1. Whenever Your Website Stops Working For You.

Your website has a clear purpose which is to support your business on the internet. If any part of that arrangement starts to fall apart, that’s a clear sign that your website isn’t pulling its own weight and needs to be redone. 

  • Your website goals aren’t being met.

If you have a good web designer, your site was created with a specific set of goals in mind. An extra percentage of income per month. Thirty percent increase in form submissions. Knowing where you want to go is a crucial part of getting there. But it’s important to have long-term goals for your small business website, too.

If any of your goals aren’t being met you are falling short, plateauing, or even losing ground a website redesign can help you catch up.

  • Your current website is simply not working.

For your website to work for you, it has to…well, “work.”

If your site consistently experiences “404” error codes, crashing, slow load times, viruses, and other digital headaches, it might be time to redo your website.

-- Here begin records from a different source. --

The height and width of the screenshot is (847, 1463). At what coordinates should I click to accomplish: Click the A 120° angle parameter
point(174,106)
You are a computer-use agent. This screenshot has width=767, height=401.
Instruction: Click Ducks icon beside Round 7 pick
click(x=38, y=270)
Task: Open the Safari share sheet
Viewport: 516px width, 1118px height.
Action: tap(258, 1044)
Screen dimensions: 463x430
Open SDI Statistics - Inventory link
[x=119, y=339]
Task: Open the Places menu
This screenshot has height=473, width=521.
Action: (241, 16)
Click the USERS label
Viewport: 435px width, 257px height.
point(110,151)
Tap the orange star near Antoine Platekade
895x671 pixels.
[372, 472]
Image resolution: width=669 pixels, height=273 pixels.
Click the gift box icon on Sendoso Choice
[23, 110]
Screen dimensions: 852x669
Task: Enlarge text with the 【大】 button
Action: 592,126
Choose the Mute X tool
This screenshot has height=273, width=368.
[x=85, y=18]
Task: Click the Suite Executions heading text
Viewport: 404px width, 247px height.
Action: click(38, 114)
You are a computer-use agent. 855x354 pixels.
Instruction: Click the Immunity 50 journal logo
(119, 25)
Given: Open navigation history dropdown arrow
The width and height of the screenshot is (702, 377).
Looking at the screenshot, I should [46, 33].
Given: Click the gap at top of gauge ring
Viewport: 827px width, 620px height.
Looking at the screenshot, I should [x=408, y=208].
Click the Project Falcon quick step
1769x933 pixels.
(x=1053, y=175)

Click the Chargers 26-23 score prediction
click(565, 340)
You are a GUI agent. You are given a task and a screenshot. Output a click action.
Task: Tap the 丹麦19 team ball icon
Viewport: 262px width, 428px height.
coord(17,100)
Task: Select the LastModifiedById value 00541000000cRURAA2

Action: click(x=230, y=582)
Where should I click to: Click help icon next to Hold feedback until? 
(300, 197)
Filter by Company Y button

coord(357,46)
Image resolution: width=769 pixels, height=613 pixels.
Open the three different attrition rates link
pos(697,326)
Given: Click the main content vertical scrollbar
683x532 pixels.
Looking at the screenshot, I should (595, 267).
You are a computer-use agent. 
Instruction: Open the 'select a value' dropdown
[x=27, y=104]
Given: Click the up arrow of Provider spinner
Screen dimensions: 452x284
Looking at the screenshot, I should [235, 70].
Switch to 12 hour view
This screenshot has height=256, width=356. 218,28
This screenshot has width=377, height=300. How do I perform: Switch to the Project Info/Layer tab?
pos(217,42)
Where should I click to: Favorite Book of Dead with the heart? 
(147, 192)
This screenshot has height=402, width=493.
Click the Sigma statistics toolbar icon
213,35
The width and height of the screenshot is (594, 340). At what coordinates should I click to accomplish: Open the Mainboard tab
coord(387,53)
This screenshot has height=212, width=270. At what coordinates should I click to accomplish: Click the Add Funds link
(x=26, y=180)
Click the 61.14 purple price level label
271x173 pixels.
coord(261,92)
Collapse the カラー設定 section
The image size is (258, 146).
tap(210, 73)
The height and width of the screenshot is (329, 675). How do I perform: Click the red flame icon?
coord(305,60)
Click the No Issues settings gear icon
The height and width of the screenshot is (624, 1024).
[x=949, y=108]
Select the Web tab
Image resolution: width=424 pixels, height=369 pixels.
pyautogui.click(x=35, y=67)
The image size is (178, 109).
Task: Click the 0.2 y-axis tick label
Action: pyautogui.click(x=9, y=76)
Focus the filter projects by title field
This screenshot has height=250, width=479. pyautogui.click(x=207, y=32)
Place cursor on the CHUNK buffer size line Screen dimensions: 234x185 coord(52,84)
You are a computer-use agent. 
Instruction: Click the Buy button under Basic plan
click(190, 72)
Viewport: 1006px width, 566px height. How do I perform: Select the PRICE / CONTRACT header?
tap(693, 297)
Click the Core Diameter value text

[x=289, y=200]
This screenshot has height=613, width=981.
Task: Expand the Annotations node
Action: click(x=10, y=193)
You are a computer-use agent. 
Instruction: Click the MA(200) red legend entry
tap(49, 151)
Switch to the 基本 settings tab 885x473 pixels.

Good web developers have tons of tricks up their sleeves to fix website issues and make sure they don’t happen again. Anti-virus plugins and SSL certificates can stop hackers from using your site to infect other computers (including yours). Moving your site to an updated server increases the number of simultaneous visitors your website can handle.

People often think website issues are limited only to their computer or that they’re just part of owning a website. But a failing website is like a house that doesn’t meet code. Even if you don’t care about the aesthetics of your site, you should at least make sure it’s not going to crumble down around you.

2.Your site is not optimized for a mobile device.

With Google’s recent updates expanding mobile-friendliness as a ranking signal, it’s clear that mobile is the direction we all should behead. Even if you have a B2B site and few users are tracking from mobile devices, your SEO is still going to suffer without an update. The time has come to bite the bullet and optimize your site for mobile, no matter where your customers are coming from.

3. Your visitors are bouncing.

If you get decent traffic, but all your visitors are bouncing, it’s possible that your site’s appearing in irrelevant search results. For example, if you’re running Google AdWords for ‘dress shoes’ but only sell children’s dress shoes, you’d bring in visitors that don’t belong on your site. Make it clear what people will be getting before they get to your page by utilizing titles and meta descriptions and optimizing AdWords.

4. Your users aren’t converting.

This is similar to the above issue, but in this case, you know you’re targeting the right audience. Your site visitors spend time on your site on multiple pages but then never convert. This probably means that you need to focus on your customer journey when redesigning your site. Your customers should be able to navigate their way around your site in their preferred medium, at their preferred time, on their preferred device. Focus on your user’s experience to bump up that conversion rate. Your objective is to help users find what they didn’t know they were looking for, which can be accomplished by creating enticing content and improving your user experience.